Before & After

Design for a front yard with an existing path

 

To create an attractive outdoor space it is not always necessary to remove all existing vegetation and other elements. It may be easier to start with a clean slate since you have more options, but often it is more cost effective to work with what you have and possibly change existing features or the way they relate to the rest of the space to make them more practical or aesthetically pleasing.

 

design-front-yard-existing-path-before

 

The brief for this site is to create an attractive front garden with flowering shrubs, spring flowers, a small lawn, and maybe some conifers. The concrete path to the front door needs to remain as is, but additional hard surface materials could be considered. There is an internal-access garage to the left of the house.

 

design-front-yard-existing-path

 

Existing narrow paths that are somewhat out of proportion with, and not linked to, the surrounding space, can be made wider by adding bricks or pavers on either side, with or without gravel, pebbles or scoria in between. Even a line of bricks in the lawn with grass in between the path and the bricks is effective in visually increasing the width of the path. 

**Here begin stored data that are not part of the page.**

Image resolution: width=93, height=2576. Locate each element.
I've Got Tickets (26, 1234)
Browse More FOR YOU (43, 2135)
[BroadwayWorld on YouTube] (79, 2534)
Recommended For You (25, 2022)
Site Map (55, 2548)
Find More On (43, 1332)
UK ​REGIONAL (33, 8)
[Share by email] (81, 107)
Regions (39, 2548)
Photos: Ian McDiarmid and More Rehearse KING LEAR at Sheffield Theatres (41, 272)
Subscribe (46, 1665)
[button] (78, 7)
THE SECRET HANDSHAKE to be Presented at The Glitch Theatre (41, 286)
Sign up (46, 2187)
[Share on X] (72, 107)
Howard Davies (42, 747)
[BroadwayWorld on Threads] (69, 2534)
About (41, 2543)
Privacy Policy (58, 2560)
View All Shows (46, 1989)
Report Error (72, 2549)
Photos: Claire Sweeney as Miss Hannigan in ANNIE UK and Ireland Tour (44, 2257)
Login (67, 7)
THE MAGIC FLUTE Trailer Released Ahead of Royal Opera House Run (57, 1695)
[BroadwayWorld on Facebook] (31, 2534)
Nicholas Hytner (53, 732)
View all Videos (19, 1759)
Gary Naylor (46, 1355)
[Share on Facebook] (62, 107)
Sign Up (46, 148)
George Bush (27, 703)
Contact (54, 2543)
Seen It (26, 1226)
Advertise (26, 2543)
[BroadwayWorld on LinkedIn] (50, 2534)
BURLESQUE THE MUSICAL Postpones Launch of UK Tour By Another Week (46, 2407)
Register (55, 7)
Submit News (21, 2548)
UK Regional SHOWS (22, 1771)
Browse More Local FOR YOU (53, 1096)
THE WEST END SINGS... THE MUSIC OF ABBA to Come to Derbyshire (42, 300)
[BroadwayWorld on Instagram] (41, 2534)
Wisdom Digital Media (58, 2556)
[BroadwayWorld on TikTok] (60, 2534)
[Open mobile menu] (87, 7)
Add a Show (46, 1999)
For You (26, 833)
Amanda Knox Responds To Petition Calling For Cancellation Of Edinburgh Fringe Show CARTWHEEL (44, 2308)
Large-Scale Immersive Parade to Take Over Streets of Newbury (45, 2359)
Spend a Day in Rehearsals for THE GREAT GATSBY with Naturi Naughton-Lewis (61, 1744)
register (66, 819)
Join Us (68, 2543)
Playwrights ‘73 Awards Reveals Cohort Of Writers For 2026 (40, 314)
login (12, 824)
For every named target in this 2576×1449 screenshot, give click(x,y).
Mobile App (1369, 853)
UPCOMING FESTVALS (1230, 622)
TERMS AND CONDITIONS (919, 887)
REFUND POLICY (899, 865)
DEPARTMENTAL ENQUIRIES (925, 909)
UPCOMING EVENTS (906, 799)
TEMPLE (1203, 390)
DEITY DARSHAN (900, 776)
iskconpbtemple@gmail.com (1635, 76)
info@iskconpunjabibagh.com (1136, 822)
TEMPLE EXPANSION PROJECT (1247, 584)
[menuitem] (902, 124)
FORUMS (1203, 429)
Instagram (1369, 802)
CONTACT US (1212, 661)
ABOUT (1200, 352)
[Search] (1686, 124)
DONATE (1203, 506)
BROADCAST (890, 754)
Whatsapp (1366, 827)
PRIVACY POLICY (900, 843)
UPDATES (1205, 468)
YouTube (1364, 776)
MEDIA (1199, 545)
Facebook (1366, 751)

In this case there is sufficient space near the front door to further widen the access route and create a courtyard-like entrance to the house. Again this could be achieved with a rectangular shape of grass framed by bricks in the lawn, or, like in my drawing, the shape can be filled in with hard surface material such as gravel. A similar, but smaller shape is repeated at the entry to the site. Large pavers in gravel or pebbles connect the driveway with the entrance to the house.

Two small deciduous trees, such as weeping cherries, on either side of the path add a touch of formality. Along part of the boundary a hedge of Escallonia, Corokia, or Griselinia defines the space and separates the garden from the adjacent public space. Along the front year-round interest and colour is provided by low-growing flowering shrubs such as flower carpet roses, lavenders and Coleonema pulchrum (breath of heaven), and by ground-covers like Scabiosa caucasica (pincushion flower), Bergenia cordifolia, Liriope muscari (lilyturf) and Ajuga reptans (bugleweed). Daffodils line the front of the house and can be interplanted with summer-flowering perennials or groundcovers such as Lobelia erinus for a splash of colour at other times of the year. A few groups of evergreen plants with relatively strong shapes like small flaxes, clipped conifers, or grasses provide structure.